Posted on: July 1st, 2021
Management buyout are the ultimate transaction structure where management insiders purchase the company from the owner. This transaction structure creates symmetry of alignment with ownership and management being one and the same. This reduces transition risks such as loss of key employees and post-closing employee resistance to the acquisition.
Management buyouts create tremendous opportunity for post-closing growth. Frequently growth rates of privately held companies flatten as owners get older and companies become more mature. All companies go through a lifecycle growth pattern, and it is challenging to maintain strong growth over the long term. They do so only through reinvesting heavily and pursuing a commitment to continual innovation.
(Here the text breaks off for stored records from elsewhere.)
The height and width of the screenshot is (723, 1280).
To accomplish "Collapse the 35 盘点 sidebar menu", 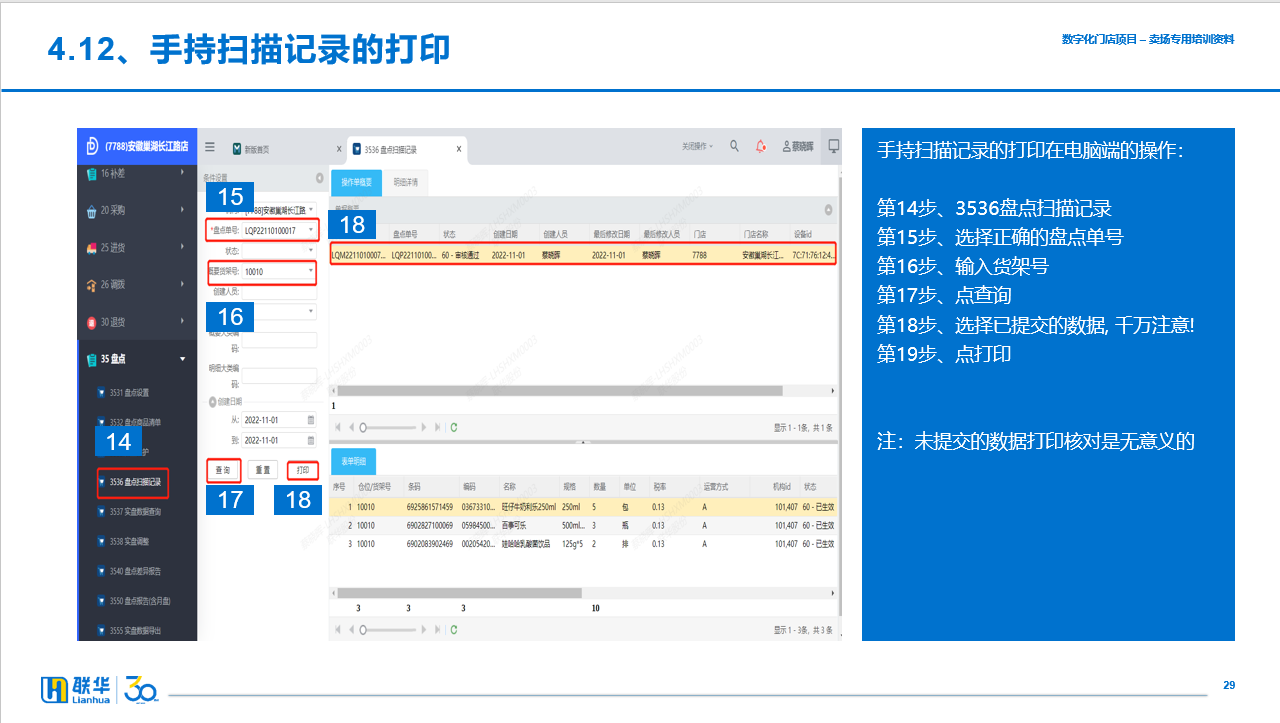I will 182,359.
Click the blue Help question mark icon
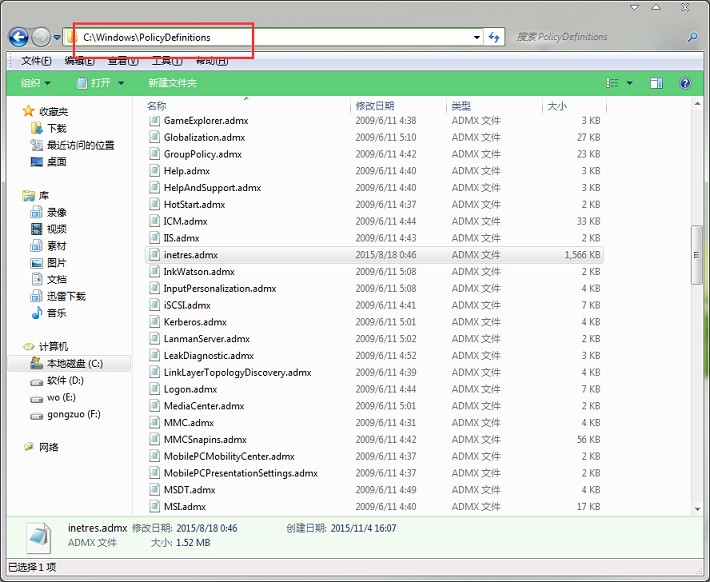 685,83
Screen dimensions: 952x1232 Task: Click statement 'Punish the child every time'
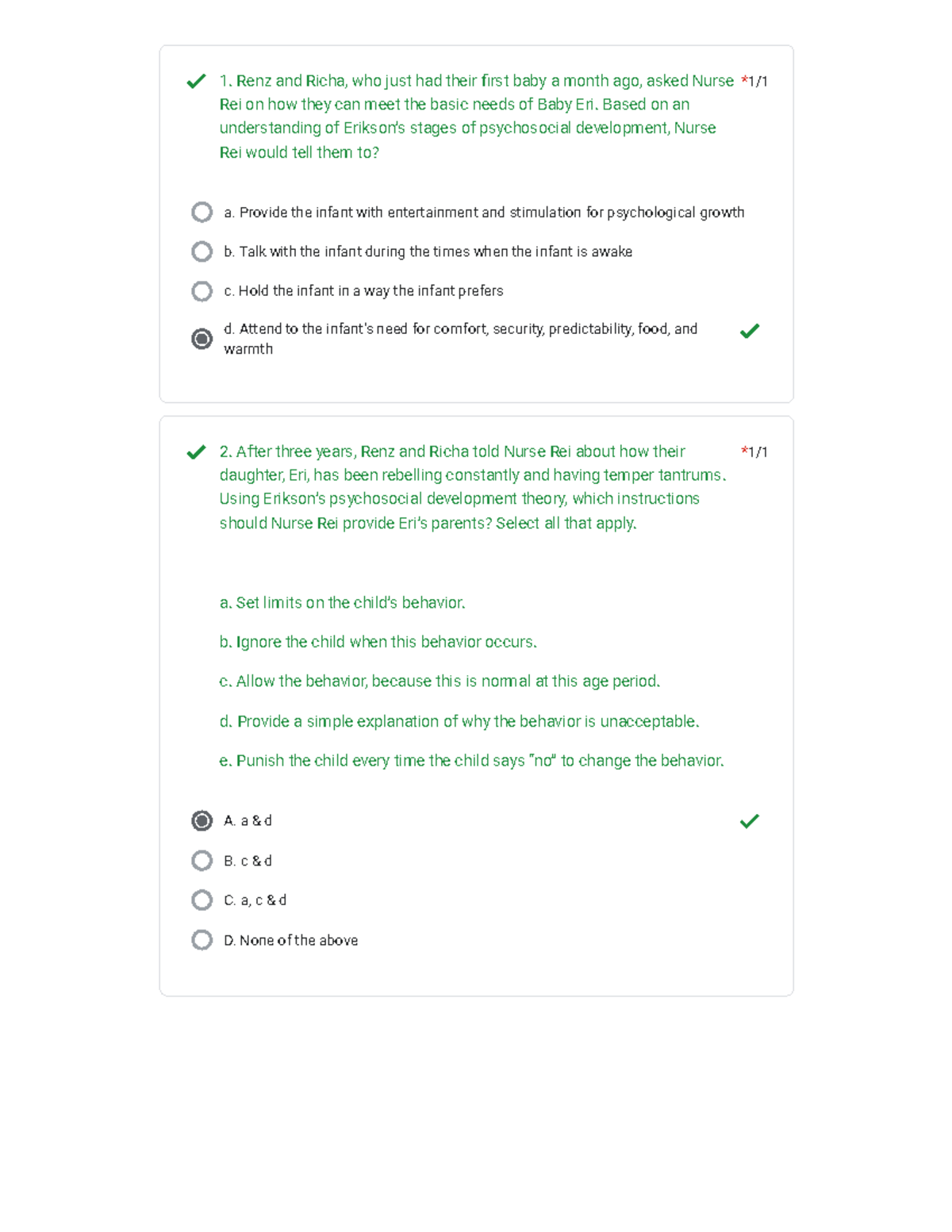(471, 761)
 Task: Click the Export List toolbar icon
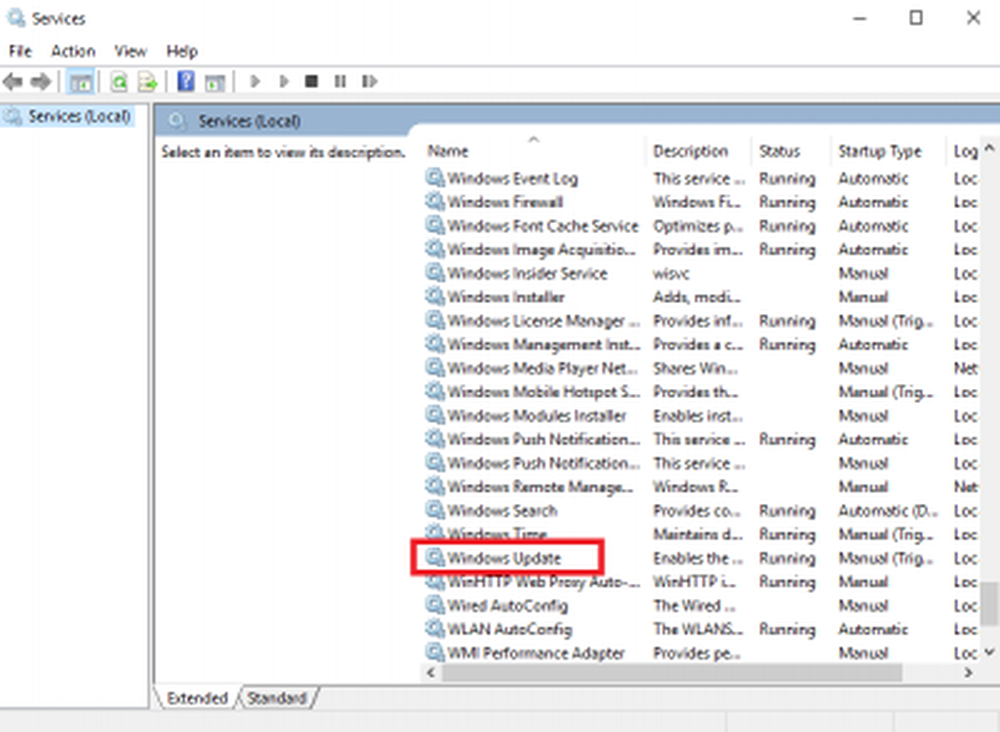point(147,82)
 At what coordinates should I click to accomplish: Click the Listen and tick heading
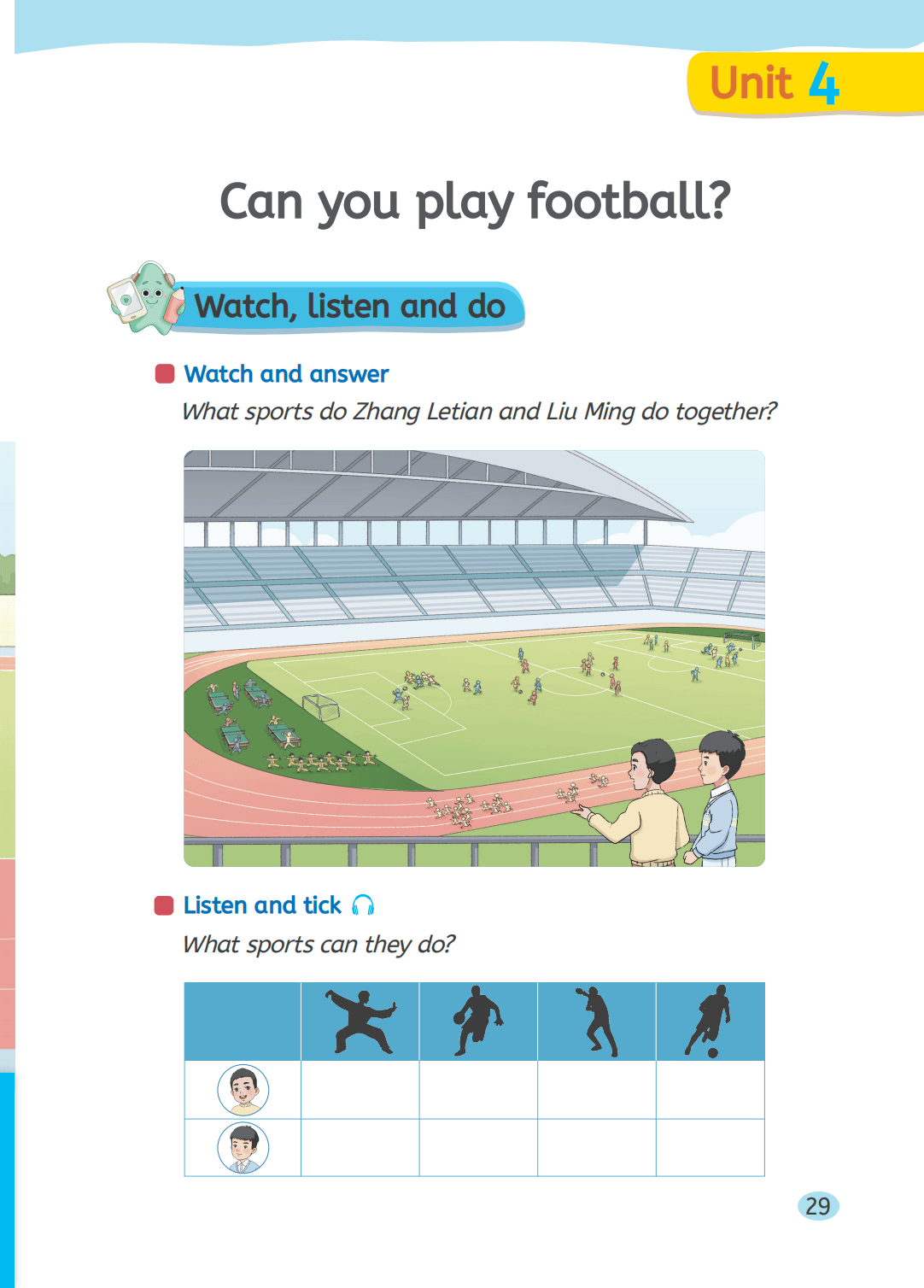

Eventually, as this reality sets in, ownership usually opts to grow more slowly, and take more cash out of the business. With a single owner of a business, as the business grows, its value can represent a very large portion of the owner’s personal net worth. At some point in time, owners see the value of the business as something to be defended, and begin to play it safe, to not jeopardize this nest egg. As this shift from building value to maintaining value takes hold, the management team may still see many strong ways to grow the business. These new growth paths often do not get prioritized in board room despite their low risk, high return profile.
Management Buyouts Approach
Ownership may opt to play small ball with new growth opportunities, at a time where there is major scale-up growth is readily available. Eventually, management gets frustrated with the stay the course approach. When management buyouts occur, management is now able to employ a more expansive and transformational approach. They seek to grow the company in a more aggressive way over the long term through implementing their own growth gameplan. Whether it is more digitalization, new products, or new ways to sell, the new ownership team is now free to invest where they see fit.
Moreover, the new owners need to achieve higher growth to justify their management buyout purchase price and generate acceptable returns as an investor. Growing at the historical rate may be enough to deleverage the company, but faster growth will ensure a superior return on their equity investment in the management buyout.